### Vorgegebener Text
Nach dem Auftreten des Virus in der Türkei wächst in Berlin die Besorgnis Auf den Flughäfen werden Merkzettel über die Krankheit verteilt

, Sandra Dassler und Annette Kögel Das Vogelgrippe-Virus H5N1 ist in der Türkei angekommen – und in Berlin wächst die Verunsicherung. Die Behörden sehen keinen Grund zur Aufregung, wenngleich der Sprecher des brandenburgischen Landwirtschaftsministeriums warnt: „Die Gefahr, dass das gefährliche Virus unbeabsichtigt durch Menschen eingeschleppt wird, die aus der Türkei einreisen, ist wesentlich größer als eine mögliche Verbreitung durch Zugvögel.“ So bleibt das Virus im Kot, der an Schuhen haftet, über längere Zeit vermehrungsfähig. Auch mit der Kleidung kann der Erreger nach Deutschland gelangen. Schließlich gebe es vielfältige wirtschaftliche, touristische und persönliche Beziehungen in die Türkei.

Dagegen stuft man in der Berliner Senatsgesundheitsverwaltung das Risiko, dass das Virus durch den Reise- oder Warenverkehr eingeschleppt werden könnte, eher als gering ein. Die EU habe bereits Importverbote für alle Geflügelprodukte aus den von der Vogelgrippe betroffenen Gebieten verhängt, sagt die Sprecherin der Verwaltung, Regina Kneidung. Dieses Verbot müsse an den EU-Außengrenzen, zum Beispiel zu Griechenland, überwacht werden. Unkontrolliert kommen in Berlin Reisende nur per Flugzeug an – und werden deshalb vom Zoll überwacht.

Die Zahl der Maschinen, die täglich aus der Türkei in Schönefeld und Tegel landen, schwanke zwischen vier und zwölf pro Tag, heißt es bei der Berliner Flughafengesellschaft. Täglich kämen hier im Durchschnitt rund 780 Passagiere aus der Türkei an, sagt Flughafensprecherin Rosemarie Meichsner.

Auf den Airports werden bereits seit September Merkzettel über die Vogelgrippe verteilt: zunächst nur in deutscher, englischer, französischer und russischer Sprache. Seit kurzem gibt es diese Handzettel auch auf Türkisch und auf Chinesisch. Es sei verboten, heißt es darin unter anderem, „Geflügel und andere Vögel, Geflügelfleisch, Eier sowie Federn“ in die Europäische Union einzuführen.
######
### Auszug aus Daten
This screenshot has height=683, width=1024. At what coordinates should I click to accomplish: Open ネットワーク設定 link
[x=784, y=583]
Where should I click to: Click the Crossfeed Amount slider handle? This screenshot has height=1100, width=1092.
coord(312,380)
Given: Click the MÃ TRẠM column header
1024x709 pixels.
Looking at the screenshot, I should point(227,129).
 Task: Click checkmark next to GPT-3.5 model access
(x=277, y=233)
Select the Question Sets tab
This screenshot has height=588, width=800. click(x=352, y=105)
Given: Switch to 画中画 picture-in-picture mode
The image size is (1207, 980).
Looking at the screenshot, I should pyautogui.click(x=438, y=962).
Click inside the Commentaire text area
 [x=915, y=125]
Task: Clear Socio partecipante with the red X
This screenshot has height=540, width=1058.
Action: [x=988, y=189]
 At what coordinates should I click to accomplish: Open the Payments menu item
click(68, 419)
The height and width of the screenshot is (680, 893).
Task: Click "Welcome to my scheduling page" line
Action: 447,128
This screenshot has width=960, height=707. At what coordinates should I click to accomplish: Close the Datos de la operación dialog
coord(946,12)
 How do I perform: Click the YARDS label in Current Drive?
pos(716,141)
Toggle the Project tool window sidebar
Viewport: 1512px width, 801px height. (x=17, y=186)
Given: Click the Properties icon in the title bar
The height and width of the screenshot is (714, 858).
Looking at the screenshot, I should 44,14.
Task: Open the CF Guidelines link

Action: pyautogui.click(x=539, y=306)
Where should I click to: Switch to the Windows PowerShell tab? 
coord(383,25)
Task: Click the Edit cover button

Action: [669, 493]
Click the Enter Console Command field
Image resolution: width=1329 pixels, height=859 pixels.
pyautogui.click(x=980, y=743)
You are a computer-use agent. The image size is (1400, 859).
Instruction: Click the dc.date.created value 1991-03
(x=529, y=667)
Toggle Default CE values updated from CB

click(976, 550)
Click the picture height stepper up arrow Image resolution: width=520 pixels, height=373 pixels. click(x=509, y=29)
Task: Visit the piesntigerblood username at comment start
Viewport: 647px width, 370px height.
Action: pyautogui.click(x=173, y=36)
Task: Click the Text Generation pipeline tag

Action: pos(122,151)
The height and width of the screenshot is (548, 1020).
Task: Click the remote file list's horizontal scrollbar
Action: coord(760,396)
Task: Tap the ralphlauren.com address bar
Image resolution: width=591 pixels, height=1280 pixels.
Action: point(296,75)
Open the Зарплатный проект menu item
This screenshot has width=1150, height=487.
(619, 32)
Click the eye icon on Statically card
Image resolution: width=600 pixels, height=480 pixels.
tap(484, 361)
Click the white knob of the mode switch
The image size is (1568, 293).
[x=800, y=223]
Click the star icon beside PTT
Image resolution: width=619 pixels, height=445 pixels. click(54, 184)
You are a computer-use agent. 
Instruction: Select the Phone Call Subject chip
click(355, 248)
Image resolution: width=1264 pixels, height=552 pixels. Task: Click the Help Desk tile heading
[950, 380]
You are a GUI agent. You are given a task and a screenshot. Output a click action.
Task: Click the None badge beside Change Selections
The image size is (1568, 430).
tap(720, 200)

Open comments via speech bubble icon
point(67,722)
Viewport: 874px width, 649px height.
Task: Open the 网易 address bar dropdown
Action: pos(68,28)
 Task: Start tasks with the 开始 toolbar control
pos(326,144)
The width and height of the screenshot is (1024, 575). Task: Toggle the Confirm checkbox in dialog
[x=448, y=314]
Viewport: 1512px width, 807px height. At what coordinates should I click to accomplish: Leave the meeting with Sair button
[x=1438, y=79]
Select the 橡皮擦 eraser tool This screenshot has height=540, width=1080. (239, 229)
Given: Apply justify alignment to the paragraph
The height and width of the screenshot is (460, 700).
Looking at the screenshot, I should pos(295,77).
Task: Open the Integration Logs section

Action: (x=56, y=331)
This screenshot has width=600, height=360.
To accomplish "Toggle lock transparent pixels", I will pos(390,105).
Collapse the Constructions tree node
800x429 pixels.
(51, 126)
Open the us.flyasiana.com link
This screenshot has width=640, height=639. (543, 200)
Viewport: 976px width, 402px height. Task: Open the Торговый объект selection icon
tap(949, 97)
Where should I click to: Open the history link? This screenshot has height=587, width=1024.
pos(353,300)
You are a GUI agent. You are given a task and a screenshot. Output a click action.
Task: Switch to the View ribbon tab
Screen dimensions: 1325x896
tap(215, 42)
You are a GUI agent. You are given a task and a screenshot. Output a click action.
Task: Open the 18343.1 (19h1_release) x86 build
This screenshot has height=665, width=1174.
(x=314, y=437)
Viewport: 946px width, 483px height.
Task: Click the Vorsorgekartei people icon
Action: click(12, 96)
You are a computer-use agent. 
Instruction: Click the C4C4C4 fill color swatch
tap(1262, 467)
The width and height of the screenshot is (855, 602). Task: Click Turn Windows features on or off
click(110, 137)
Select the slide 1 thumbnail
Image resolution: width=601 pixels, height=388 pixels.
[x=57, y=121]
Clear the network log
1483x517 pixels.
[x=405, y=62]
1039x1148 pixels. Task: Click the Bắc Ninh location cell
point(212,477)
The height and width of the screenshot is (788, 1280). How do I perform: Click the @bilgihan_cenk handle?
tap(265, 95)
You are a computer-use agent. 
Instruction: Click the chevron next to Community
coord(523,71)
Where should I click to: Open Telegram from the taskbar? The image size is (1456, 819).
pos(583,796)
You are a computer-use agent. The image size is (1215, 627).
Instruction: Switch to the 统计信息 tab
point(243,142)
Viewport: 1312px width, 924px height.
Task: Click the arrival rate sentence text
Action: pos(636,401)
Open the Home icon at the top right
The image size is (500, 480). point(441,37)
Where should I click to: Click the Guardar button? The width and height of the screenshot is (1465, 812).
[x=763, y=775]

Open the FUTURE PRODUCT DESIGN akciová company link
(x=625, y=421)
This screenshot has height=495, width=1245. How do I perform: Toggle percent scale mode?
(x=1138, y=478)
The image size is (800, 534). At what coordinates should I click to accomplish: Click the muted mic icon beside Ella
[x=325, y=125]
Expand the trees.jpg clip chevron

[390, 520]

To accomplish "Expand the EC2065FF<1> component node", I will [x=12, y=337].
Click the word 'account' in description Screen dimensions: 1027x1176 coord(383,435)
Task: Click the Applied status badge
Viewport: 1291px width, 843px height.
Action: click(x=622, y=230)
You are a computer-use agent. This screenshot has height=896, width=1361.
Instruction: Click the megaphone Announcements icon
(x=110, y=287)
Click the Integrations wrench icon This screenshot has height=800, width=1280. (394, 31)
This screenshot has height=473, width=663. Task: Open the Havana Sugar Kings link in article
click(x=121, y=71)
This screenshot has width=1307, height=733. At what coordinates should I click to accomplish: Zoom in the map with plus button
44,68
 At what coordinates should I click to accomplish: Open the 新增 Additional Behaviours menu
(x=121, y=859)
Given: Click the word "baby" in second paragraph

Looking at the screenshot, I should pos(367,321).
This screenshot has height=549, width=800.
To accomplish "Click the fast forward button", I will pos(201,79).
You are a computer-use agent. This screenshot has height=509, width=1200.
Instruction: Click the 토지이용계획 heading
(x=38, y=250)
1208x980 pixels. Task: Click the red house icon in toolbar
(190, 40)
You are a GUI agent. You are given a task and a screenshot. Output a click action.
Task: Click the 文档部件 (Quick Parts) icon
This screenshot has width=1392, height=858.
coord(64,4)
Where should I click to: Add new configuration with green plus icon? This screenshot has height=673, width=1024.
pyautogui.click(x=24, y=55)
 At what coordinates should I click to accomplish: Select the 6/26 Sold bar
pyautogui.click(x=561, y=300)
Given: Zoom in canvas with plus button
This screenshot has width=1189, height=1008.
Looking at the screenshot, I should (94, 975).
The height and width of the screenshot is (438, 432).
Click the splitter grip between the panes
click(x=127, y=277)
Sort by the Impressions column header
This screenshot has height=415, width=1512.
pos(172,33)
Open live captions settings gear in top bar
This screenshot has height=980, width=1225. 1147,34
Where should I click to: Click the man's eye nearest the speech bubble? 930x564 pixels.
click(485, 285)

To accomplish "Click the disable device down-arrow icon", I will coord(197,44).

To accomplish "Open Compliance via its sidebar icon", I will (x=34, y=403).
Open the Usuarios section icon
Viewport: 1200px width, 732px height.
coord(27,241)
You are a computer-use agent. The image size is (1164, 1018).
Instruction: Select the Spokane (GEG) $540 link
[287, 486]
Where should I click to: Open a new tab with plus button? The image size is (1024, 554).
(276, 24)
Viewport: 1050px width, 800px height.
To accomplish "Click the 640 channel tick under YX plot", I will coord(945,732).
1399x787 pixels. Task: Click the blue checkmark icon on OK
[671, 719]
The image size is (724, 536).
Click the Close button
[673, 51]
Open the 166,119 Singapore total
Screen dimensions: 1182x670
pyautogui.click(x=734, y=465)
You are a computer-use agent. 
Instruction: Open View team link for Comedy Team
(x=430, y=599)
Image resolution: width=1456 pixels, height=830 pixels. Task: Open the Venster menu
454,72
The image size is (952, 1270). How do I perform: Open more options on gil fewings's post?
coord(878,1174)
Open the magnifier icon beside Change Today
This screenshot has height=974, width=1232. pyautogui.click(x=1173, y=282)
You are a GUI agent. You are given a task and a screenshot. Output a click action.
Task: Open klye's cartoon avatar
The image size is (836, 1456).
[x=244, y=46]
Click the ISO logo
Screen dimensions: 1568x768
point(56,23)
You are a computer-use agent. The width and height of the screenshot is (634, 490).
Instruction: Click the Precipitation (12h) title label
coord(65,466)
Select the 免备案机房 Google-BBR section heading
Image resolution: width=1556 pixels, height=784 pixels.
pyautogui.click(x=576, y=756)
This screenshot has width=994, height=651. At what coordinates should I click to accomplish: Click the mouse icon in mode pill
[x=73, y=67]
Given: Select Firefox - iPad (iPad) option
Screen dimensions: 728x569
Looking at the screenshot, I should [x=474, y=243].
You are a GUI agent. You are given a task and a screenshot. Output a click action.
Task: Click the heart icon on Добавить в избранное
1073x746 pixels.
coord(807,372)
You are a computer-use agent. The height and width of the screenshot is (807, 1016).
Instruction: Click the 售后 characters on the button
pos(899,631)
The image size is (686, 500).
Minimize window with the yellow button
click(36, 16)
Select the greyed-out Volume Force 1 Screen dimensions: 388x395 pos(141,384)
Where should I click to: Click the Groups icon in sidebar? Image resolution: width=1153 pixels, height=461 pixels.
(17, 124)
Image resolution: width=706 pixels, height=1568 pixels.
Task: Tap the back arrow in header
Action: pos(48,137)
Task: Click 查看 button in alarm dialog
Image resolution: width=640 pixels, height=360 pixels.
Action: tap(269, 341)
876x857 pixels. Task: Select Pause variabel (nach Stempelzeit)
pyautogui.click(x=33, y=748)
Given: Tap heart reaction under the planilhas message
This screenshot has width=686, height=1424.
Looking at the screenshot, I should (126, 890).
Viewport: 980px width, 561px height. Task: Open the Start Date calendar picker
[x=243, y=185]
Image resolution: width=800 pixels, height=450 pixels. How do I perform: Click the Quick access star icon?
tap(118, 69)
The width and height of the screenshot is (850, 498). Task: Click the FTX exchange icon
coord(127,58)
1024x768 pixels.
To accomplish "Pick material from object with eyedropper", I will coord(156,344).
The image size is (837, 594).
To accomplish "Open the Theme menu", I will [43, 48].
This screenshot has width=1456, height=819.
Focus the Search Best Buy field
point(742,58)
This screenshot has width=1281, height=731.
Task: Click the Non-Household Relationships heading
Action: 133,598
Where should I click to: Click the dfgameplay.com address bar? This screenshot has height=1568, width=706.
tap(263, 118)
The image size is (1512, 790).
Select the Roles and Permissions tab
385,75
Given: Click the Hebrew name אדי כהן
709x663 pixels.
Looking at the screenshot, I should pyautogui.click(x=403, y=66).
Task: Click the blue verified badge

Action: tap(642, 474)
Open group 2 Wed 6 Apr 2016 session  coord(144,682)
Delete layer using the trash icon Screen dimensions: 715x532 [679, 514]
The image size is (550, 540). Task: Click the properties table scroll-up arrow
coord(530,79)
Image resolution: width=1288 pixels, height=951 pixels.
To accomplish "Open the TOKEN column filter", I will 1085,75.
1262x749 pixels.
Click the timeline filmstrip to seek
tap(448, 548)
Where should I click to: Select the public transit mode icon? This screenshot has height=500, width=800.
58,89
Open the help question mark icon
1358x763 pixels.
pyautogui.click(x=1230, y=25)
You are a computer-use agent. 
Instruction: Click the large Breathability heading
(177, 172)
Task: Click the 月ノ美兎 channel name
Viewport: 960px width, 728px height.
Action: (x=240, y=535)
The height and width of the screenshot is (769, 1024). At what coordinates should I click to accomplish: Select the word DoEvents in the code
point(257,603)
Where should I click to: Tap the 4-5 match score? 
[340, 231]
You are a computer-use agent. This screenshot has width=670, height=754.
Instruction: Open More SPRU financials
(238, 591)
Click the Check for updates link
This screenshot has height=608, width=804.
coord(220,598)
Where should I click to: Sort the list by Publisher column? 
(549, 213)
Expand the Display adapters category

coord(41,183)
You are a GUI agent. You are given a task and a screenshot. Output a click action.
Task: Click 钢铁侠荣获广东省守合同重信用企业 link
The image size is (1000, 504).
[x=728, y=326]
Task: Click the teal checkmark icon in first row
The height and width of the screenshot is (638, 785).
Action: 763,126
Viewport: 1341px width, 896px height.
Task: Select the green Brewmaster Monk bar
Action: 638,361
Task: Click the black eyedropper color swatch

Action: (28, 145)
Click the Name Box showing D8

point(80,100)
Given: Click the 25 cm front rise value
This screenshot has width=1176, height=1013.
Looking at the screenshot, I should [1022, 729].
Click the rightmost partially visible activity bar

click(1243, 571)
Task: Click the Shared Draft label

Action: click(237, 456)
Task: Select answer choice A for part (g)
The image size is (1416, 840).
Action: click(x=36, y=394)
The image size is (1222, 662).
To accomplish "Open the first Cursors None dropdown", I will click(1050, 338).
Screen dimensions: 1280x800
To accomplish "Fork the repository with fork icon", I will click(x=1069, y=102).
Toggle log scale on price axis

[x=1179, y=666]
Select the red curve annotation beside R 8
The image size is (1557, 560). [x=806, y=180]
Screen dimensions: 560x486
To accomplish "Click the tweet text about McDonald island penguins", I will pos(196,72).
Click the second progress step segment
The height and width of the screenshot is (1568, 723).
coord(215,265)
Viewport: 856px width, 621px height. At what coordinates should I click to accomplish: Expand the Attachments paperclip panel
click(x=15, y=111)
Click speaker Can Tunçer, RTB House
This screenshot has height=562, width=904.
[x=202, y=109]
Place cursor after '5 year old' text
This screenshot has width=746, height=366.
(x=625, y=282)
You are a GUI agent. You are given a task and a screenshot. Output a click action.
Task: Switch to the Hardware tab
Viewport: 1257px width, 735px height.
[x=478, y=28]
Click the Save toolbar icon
######
Zu beantwortende Fragen |
**A)** Warum hält der Sprecher des brandenburgischen Landwirtschaftsministeriums im Text über die Vogelgrippe eine Einschleppung durch Reisende aus der Türkei für wahrscheinlicher als eine Verbreitung durch Zugvögel? Antworte in ein bis drei Sätzen.
**B)** Schreibe aus dem Text über die Vogelgrippe den Abschnitt von „Nach dem Auftreten“ bis „in die Türkei.“ wortgetreu ab.
Die Zeilen sind eigenständiges Material und gehören nicht zum Text.

Lösungen zur Übung |
**A)** Das Virus bleibt im Kot, der an Schuhen haftet, über längere Zeit vermehrungsfähig, und der Erreger kann auch mit der Kleidung nach Deutschland gelangen. Außerdem gibt es vielfältige wirtschaftliche, touristische und persönliche Beziehungen in die Türkei.

**B)**
Nach dem Auftreten des Virus in der Türkei wächst in Berlin die Besorgnis Auf den Flughäfen werden Merkzettel über die Krankheit verteilt

, Sandra Dassler und Annette Kögel Das Vogelgrippe-Virus H5N1 ist in der Türkei angekommen – und in Berlin wächst die Verunsicherung. Die Behörden sehen keinen Grund zur Aufregung, wenngleich der Sprecher des brandenburgischen Landwirtschaftsministeriums warnt: „Die Gefahr, dass das gefährliche Virus unbeabsichtigt durch Menschen eingeschleppt wird, die aus der Türkei einreisen, ist wesentlich größer als eine mögliche Verbreitung durch Zugvögel.“ So bleibt das Virus im Kot, der an Schuhen haftet, über längere Zeit vermehrungsfähig. Auch mit der Kleidung kann der Erreger nach Deutschland gelangen. Schließlich gebe es vielfältige wirtschaftliche, touristische und persönliche Beziehungen in die Türkei.